问题遇到的现象和发生背景
import pandas as pd
import numpy as np
import statsmodels.api as sm
from linearmodels import *
month_return = pd.read_excel("/Users/Desktop/实证/收益率.xlsx", sheet_name = 0, header = 0)
trade_data = pd.read_excel("/Users/Desktop/实证/交易数据.xlsx", sheet_name = 0, header = 0)
finance_data = pd.read_excel("/Users/Desktop/实证/融资融券.xlsx", sheet_name = 0, header = 0)
control_data = pd.read_excel("/Users/tDesktop/实证/控制变量.xlsx", sheet_name = 0, header = 0)
Three_factor = pd.read_excel("/Users/Desktop/实证/三因子.xlsx", sheet_name = 0, header = 0)
carhart_factor = pd.read_excel("/Users/Desktop/实证/四因子.xlsx", sheet_name = 0, header = 0)
month_return['emrwd'] = month_return.groupby(['Stkcd'])['Mretwd'].shift()
Three_factor['RiskPremium'] = Three_factor.groupby(['Date'])['RiskPremium1'].shift()
Three_factor['SMB'] = Three_factor.groupby(['Date'])['SMB1'].shift()
Three_factor['HML'] = Three_factor.groupby(['Date'])['HML1'].shift()
Three_factor['Date_merge'] = pd.to_datetime(Three_factor['Date'])
carhart_factor['Date_merge'] = pd.to_datetime(carhart_factor['Date'])
from pandas.tseries.offsets import *
month_return['Stkcd_merge'] = month_return['Stkcd'].astype(dtype='string')
month_return['Date_merge'] = pd.to_datetime(month_return['Trdmnt'])

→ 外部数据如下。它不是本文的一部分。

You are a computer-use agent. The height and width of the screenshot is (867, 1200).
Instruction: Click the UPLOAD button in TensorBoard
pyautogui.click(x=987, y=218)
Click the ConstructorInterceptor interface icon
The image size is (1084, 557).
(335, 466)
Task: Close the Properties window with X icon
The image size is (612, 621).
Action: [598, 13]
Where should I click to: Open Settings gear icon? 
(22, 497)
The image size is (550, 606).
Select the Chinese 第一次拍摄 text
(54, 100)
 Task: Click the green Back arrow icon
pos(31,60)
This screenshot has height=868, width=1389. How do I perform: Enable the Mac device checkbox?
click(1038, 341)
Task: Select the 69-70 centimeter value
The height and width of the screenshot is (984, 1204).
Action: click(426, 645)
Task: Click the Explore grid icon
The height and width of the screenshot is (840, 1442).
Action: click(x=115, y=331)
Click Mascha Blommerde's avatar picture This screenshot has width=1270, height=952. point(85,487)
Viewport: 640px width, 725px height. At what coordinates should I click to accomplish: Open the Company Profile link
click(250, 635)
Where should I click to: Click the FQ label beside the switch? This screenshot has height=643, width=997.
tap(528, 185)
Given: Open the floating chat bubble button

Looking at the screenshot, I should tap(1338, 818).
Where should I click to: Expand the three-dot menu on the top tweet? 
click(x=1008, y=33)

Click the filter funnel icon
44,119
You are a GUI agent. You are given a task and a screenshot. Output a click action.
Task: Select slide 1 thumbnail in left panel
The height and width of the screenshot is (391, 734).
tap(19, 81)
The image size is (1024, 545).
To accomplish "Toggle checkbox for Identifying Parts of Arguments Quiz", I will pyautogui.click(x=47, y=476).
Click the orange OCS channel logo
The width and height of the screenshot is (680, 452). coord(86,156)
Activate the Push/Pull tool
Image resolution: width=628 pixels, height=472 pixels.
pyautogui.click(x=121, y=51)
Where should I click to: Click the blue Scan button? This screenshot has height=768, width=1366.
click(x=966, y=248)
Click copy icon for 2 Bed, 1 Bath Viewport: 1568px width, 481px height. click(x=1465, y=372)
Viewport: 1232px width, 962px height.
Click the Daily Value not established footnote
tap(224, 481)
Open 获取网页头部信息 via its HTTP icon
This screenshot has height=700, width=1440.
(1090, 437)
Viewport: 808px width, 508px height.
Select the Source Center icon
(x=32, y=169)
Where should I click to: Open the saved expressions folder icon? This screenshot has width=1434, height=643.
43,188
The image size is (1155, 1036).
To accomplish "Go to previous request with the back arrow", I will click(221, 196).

trade_data['Stkcd_merge'] = trade_data['Stock'].dropna().astype(dtype='int').astype(dtype='string')
trade_data['Date_merge'] = pd.to_datetime(trade_data['Date'])
trade_data['Date_merge'] += MonthBegin()
finance_data['Stkcd_merge'] = finance_data['Stock'].dropna().astype(dtype='int').astype(dtype='string')
finance_data['Date_merge'] = pd.to_datetime(finance_data['Date'])
finance_data['Date_merge'] += MonthBegin()
control_data['Stkcd_merge'] = control_data['Stkcd'].dropna().astype(dtype='int').astype(dtype='string')
control_data['Date_merge'] = pd.to_datetime(control_data['Date'])
control_data['Date_merge'] += MonthBegin()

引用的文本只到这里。